**Input records:**
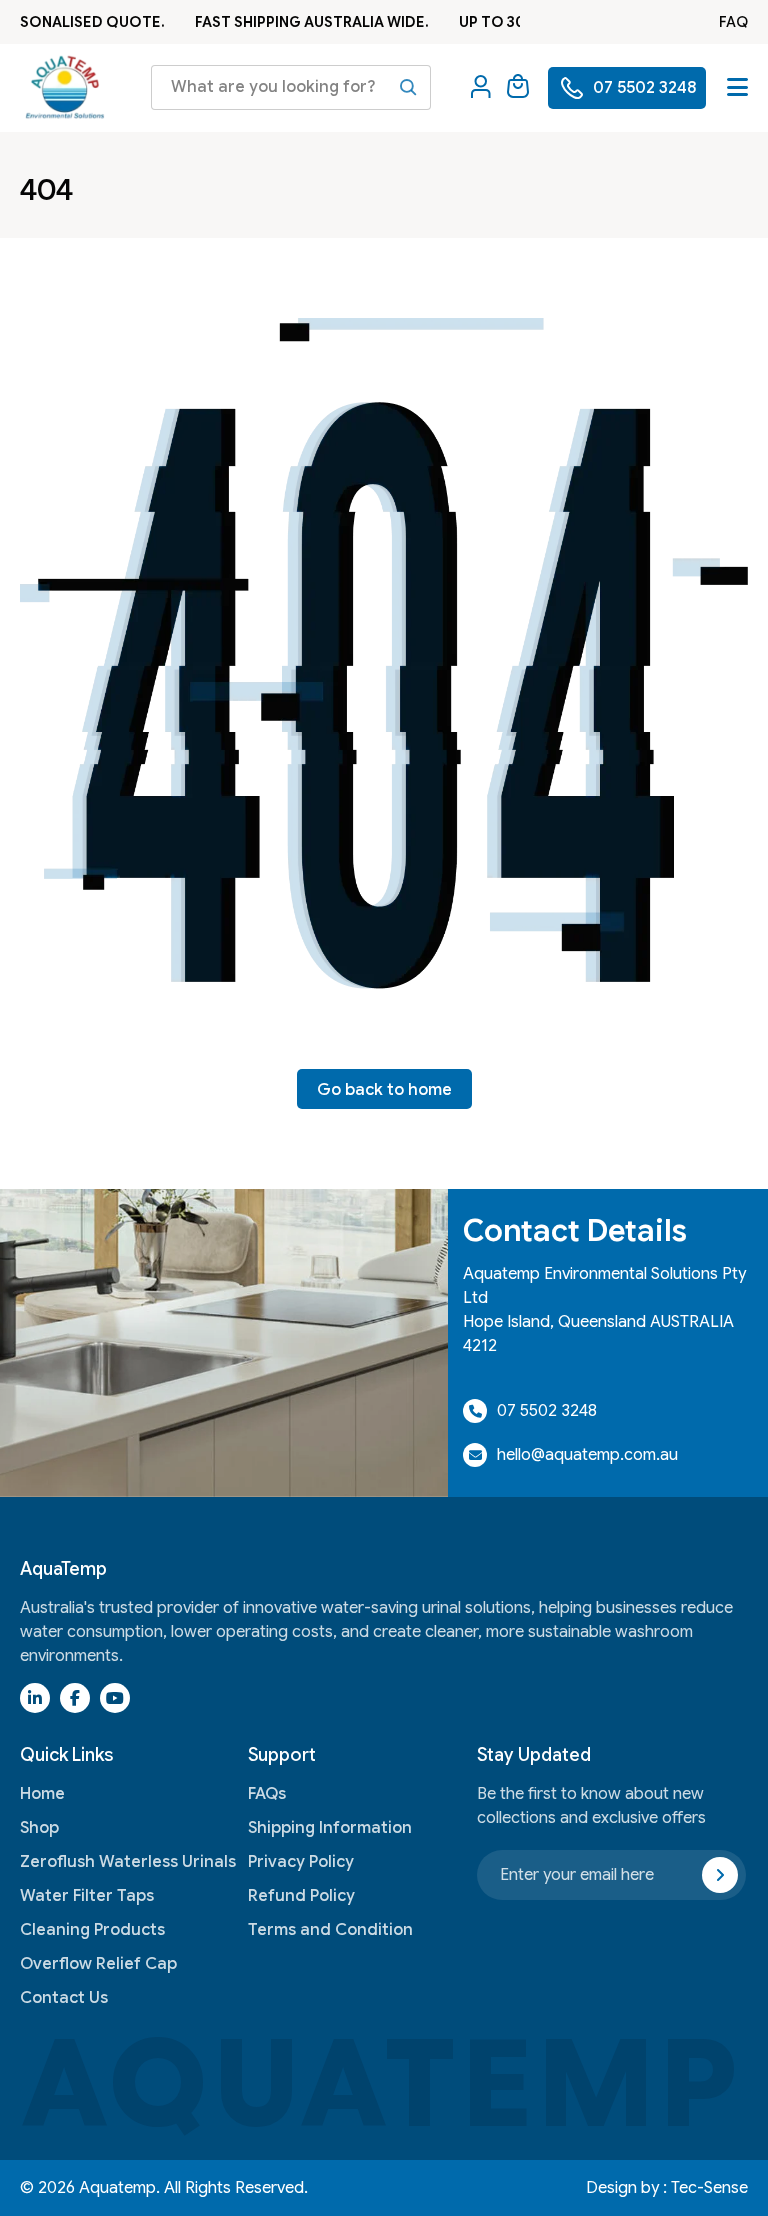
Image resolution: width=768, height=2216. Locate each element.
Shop (39, 1828)
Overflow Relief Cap (98, 1964)
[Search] (409, 87)
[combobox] (291, 87)
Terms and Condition (330, 1930)
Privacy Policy (301, 1862)
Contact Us (64, 1998)
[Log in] (481, 88)
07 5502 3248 (547, 1411)
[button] (518, 88)
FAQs (267, 1794)
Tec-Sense (709, 2188)
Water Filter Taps (87, 1896)
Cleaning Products (92, 1930)
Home (42, 1794)
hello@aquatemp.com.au (587, 1455)
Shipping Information (330, 1828)
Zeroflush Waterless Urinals (128, 1862)
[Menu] (737, 87)
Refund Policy (301, 1896)
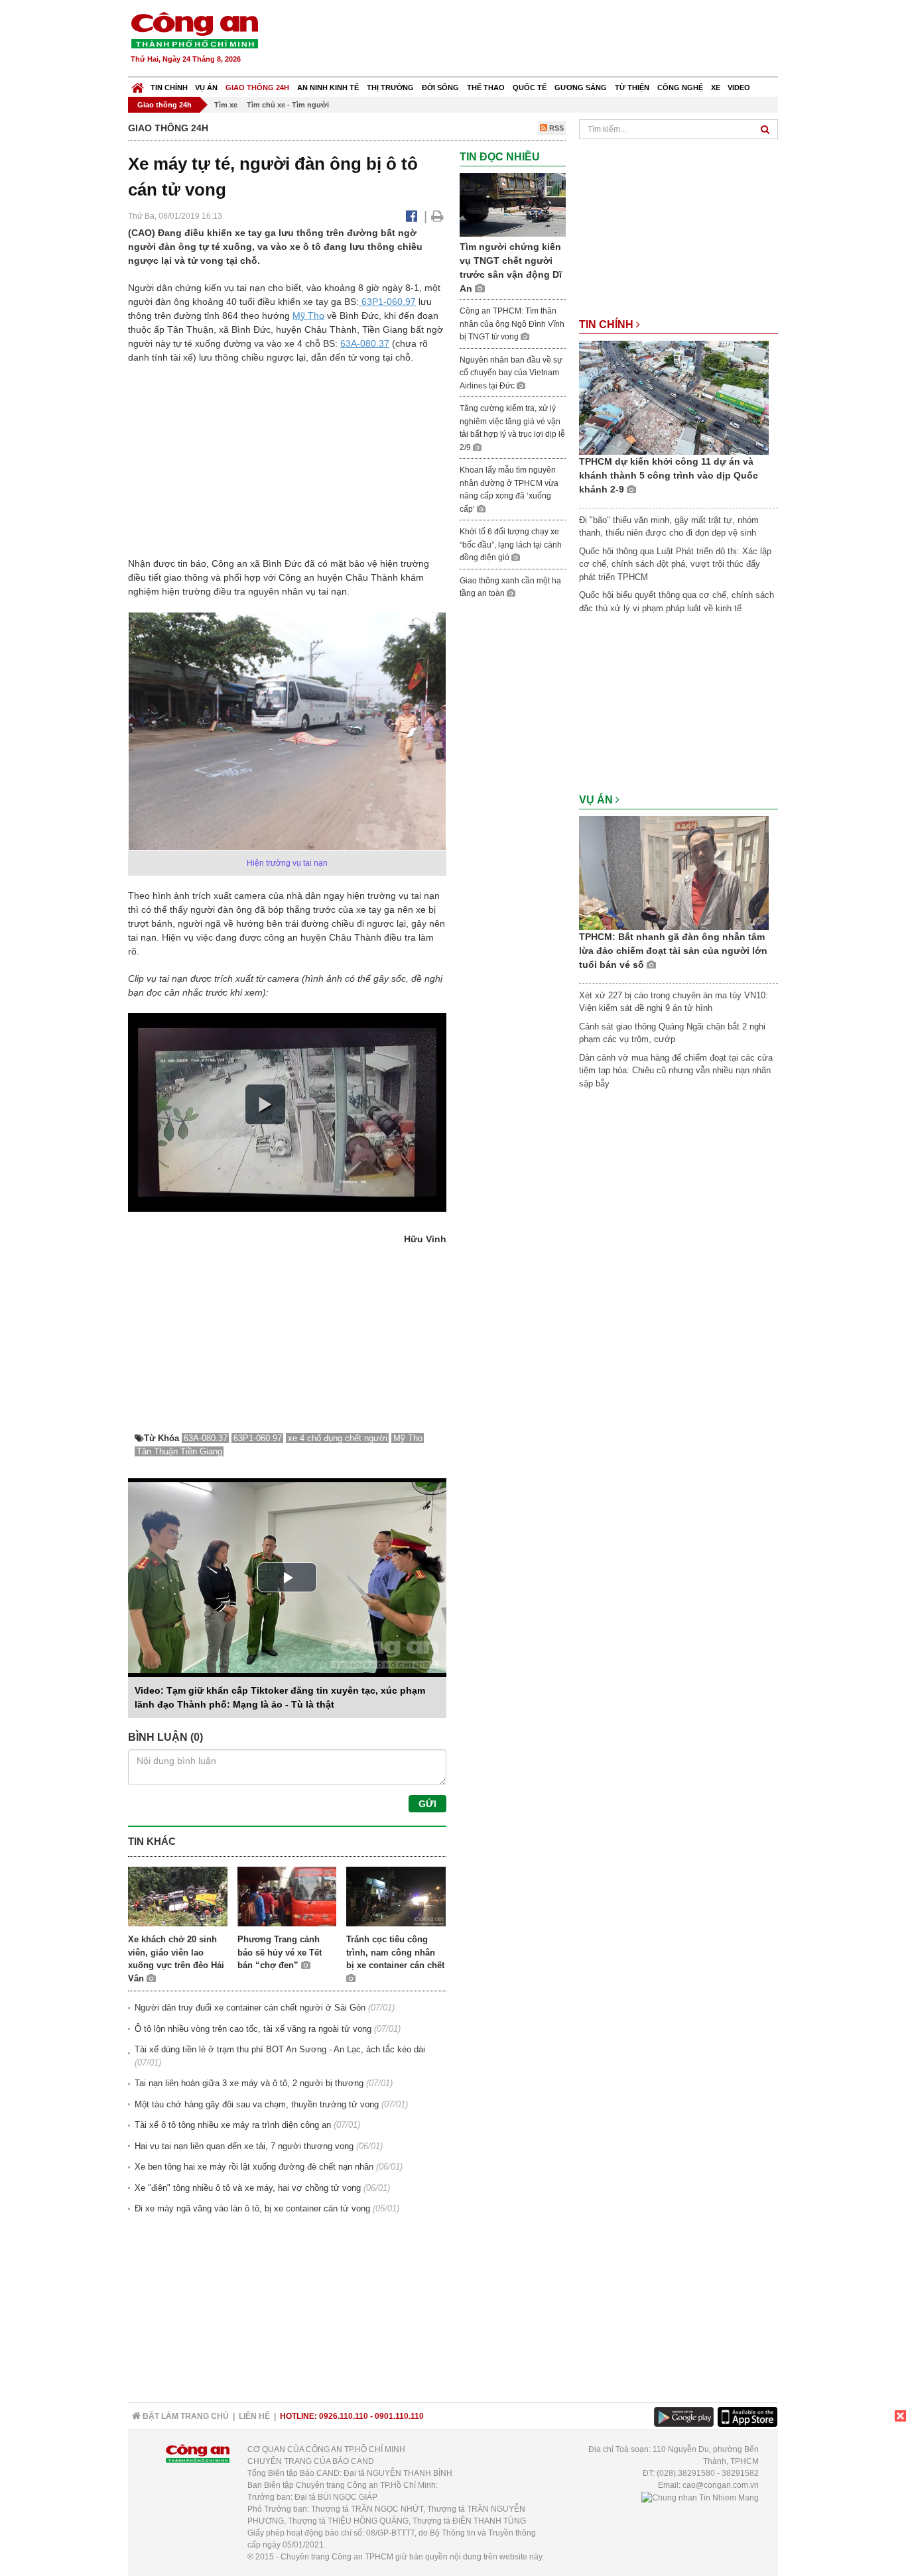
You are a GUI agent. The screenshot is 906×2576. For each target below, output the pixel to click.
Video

**Problem to work on:** Where a picture appears in the data, omit it; restate the rest word for word.

**Output for this exercise:**
Image resolution: width=768, height=2216. Locate each element.
Shop (39, 1828)
Overflow Relief Cap (98, 1964)
[Search] (409, 87)
[combobox] (291, 87)
Terms and Condition (330, 1930)
Privacy Policy (301, 1862)
Contact Us (64, 1998)
[Log in] (481, 88)
07 5502 3248 (547, 1411)
[button] (518, 88)
FAQs (267, 1794)
Tec-Sense (709, 2188)
Water Filter Taps (87, 1896)
Cleaning Products (92, 1930)
Home (42, 1794)
hello@aquatemp.com.au (587, 1455)
Shipping Information (330, 1828)
Zeroflush Waterless Urinals (128, 1862)
[Menu] (737, 87)
Refund Policy (301, 1896)
You are a GUI agent. The screenshot is 906×2576. For each target below, output the pixel to click.
Video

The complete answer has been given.